Si son intérêt est grand dans tous les domaines, celui du textile retient plus particulièrement son attention. Il sait que la soie a remplacé depuis longtemps la laine pour habiller les plus fortunés. Il sait aussi que, chaque année, ce sont près de six millions d’écus qui sont dépensés pour l’achat de soieries étrangères (essentiellement italiennes). L’idée est donc de faire fabriquer en France ce qui était autrefois acheté hors des frontières. Pour cela, Henri IV trouve en la personne de Barthélemy de Laffemas (1545-v.1612) un homme compétent qui partage ses vues. En quelques années, ce huguenot devient tailleur et premier valet de chambre du roi. En 1596, il remet à Henri IV un mémoire intitulé Règlement général pour dresser les manufactures en ce royaume dans lequel il conseille de réduire les importations par le développement de manufactures royales soutenues par l’État.
Dans un premier temps, les soieries manufacturées sont interdites à l’importation. Par contre on autorise temporairement l’achat de soie brute à l’étranger, afin de faire travailler les tisserands de Lyon ou de Tours, en attendant que la France soit capable de fournir à elle seule la matière première. Pour cela, le roi encourage la culture du mûrier et l’implantation de magnaneries dans tout le royaume. Olivier de Serres est à nouveau sollicité pour rédiger un opuscule expliquant la cueillette de la soie. Henri IV montre lui-même l’exemple en plantant des mûriers aux Tuileries et à Fontainebleau.

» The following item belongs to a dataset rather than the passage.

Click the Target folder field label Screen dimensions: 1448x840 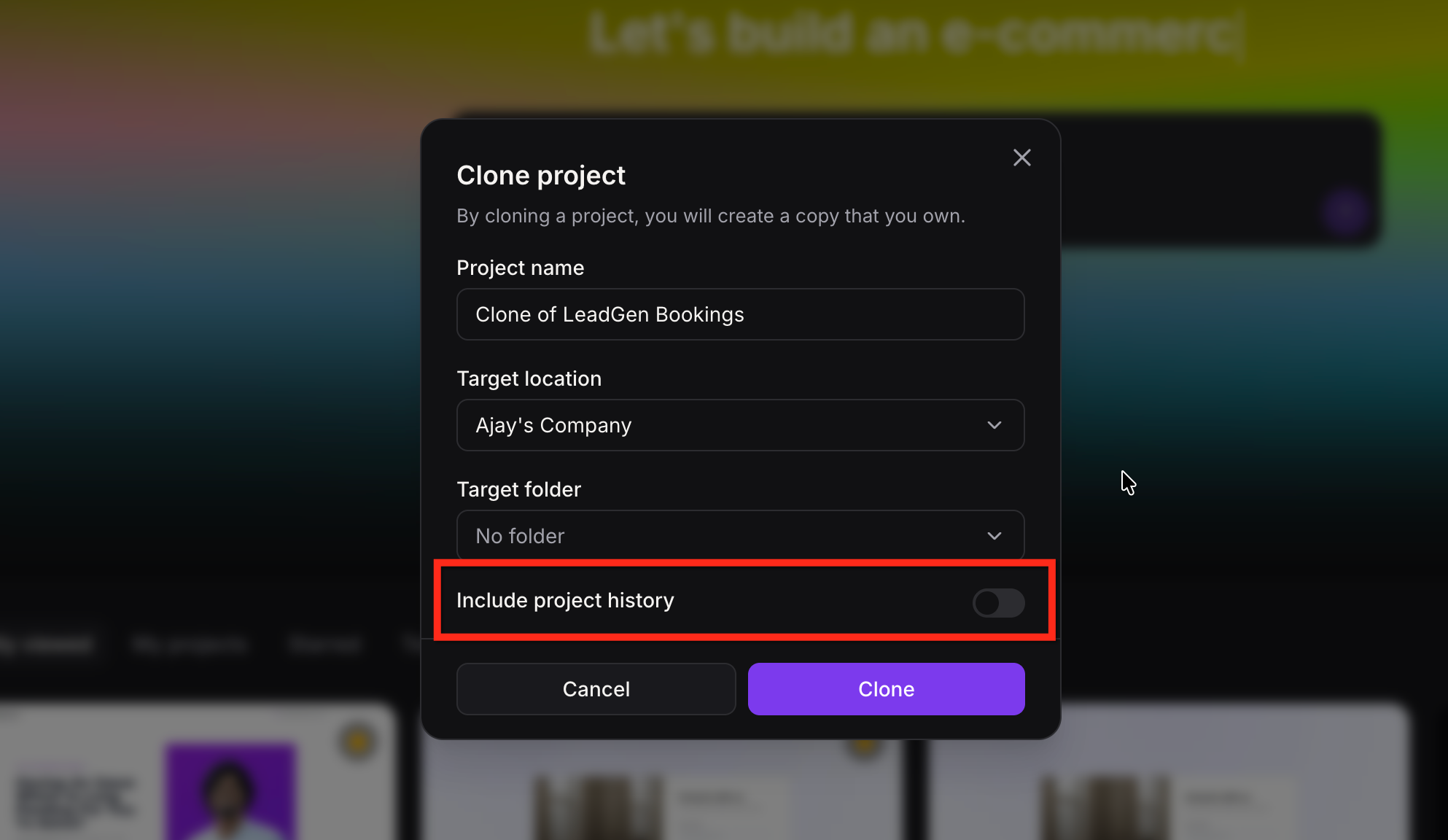(x=518, y=489)
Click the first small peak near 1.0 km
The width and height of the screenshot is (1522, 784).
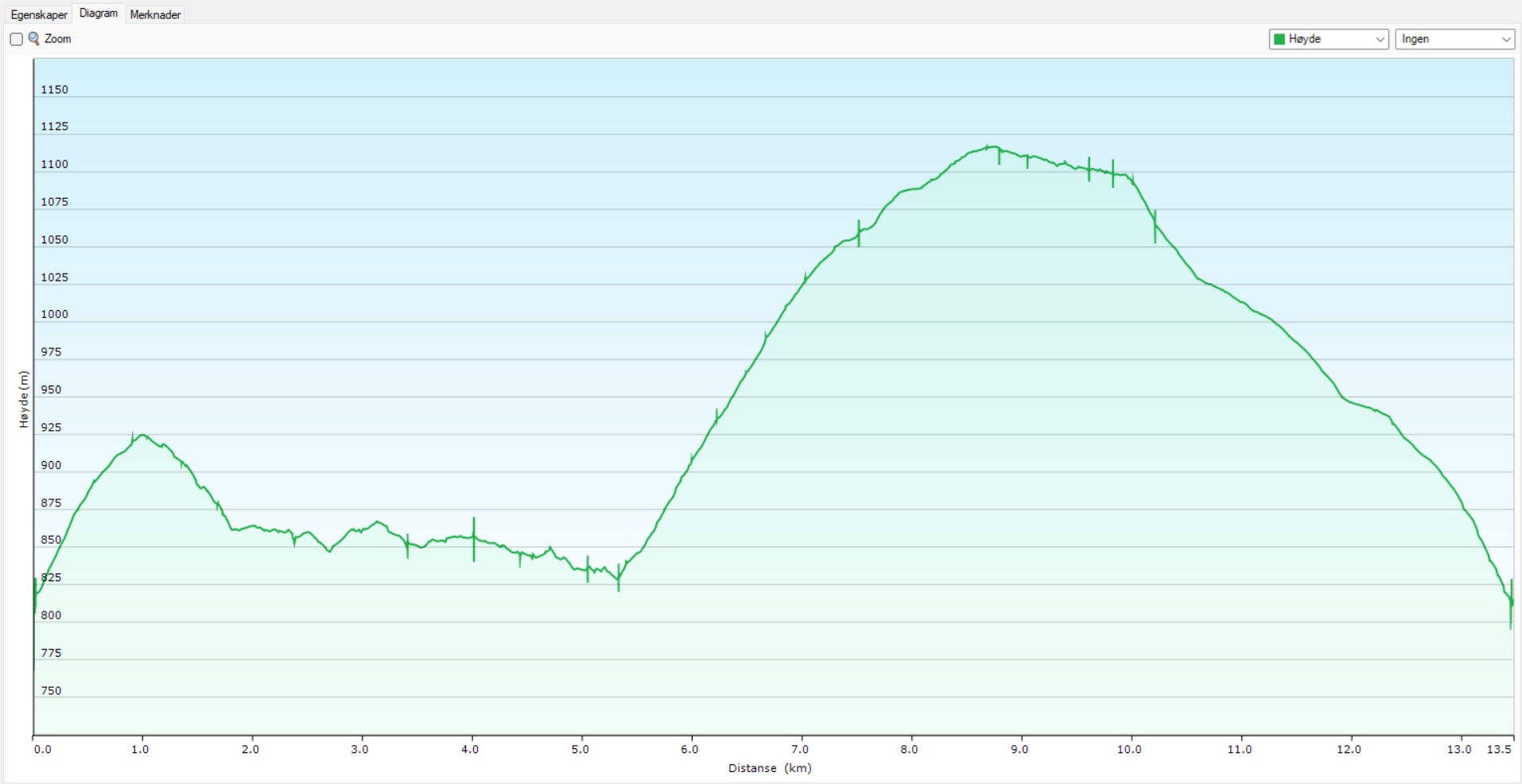pyautogui.click(x=142, y=435)
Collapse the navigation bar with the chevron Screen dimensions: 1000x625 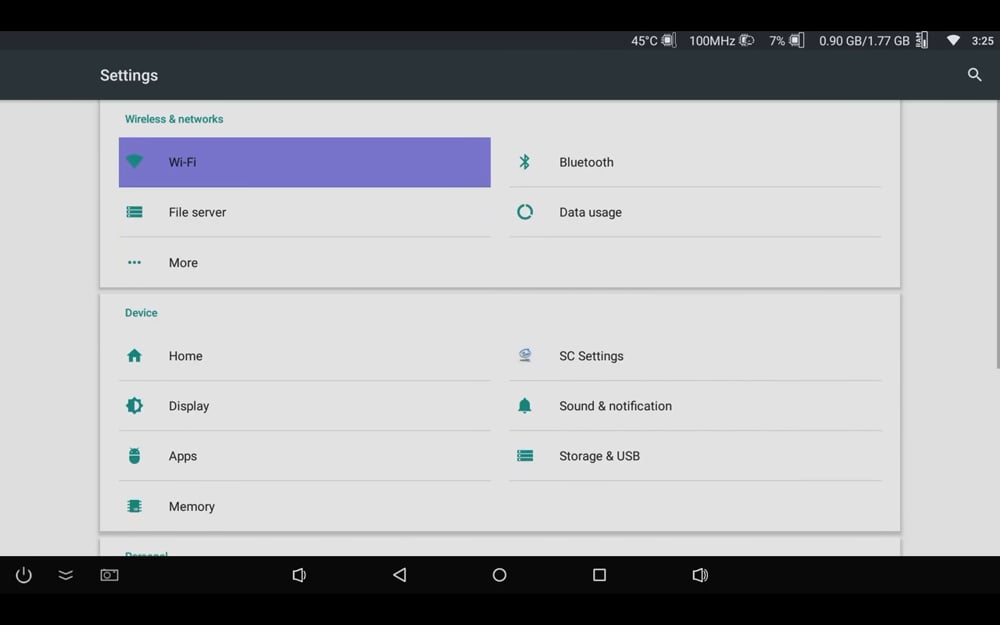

Nommé contrôleur général du commerce en 1602, Laffemas s’attache en outre à la création de manufactures à Paris. Ainsi, dès 1601, Henri IV avait fait venir à Paris deux cents lissiers originaires des Flandres. D’abord installés aux Tournelles, ils se retrouvent vite sur les bords de la Bièvre, chez les Gobelins. C’est l’origine de la célèbre manufacture de tapisserie.